Create an extractor
  • 8 Minutes to read
  • Contributors
  • Dark
    Light
  • PDF

Create an extractor

  • Dark
    Light
  • PDF

DNIF library has extractors ready to ingest data from all types of devices including IT infrastructure like networking equipment, servers and laptops as well as Applications such as Internal Portals, Email, Document Storage. Ingested logs are parsed to extract relevant fields, enriched with additional context and stored in the Datanode. A standard domain-specific extensible schema is applied during ingestion to help you organize your data to build and maintain quality analytics across the enterprise.

How to view Extractors?

  • Hover on the System icon on the left navigation panel and select Extraction, the following page will be displayed.

image.png

The above page displays the following details.

Field Description
Name Displays the name of the extractor
Log Name Displays the specific log type and log name of this particular extractor
Author Displays the email address of the user who created this extractor.
Type Displays the type of extractor, whether it is a custom / native extractor.
Version Displays the version number of the extractor.
image.png Allows you to delete the extractor, this will be displayed only for custom extractors
image.png Click this to refresh the extractor list
image.png Click this to search for a particular extractor
image.png Click this to add a new extractor

How to create Custom Extractors?

Method I

To create a custom extractor, click the plus icon on the extractor list page. A side panel will be displayed as follows.

image.png

  • Enter a name for the extractor you are about to create and you can directly start writing in the yaml editor.

image.png

  • Click Submit after writing the parser and it will be listed in the extractor list.

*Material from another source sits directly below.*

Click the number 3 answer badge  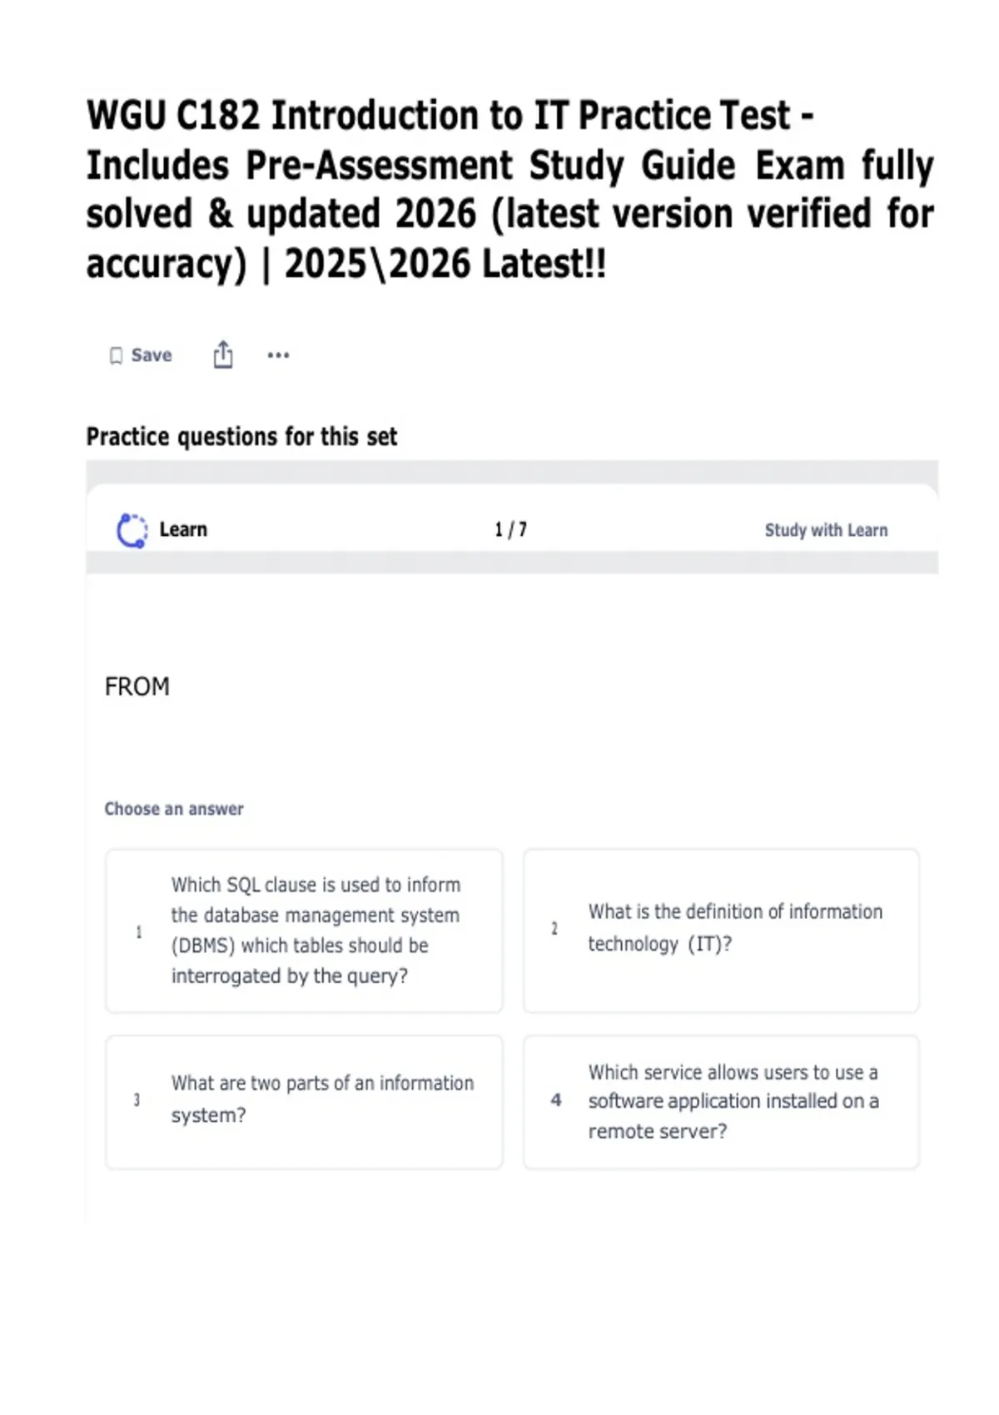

By default, the exisitng native extractor will be disabled and custom will be added to the name of extractor.

The extractor will be listed on the extractor list page.

Method II

In this method you can create a custom exrtractor by cloning the existing native extractor.

  • To create a custom extractor by cloning, click the name of an exisitng native extractor, the yml page will be dispalyed.

image.png

  • Make the required changes and click Submit at the end of the page, the following screen will be displayed.

image.png

  • Click Save to create a custom extractor.

How to write an extractor using a yaml file?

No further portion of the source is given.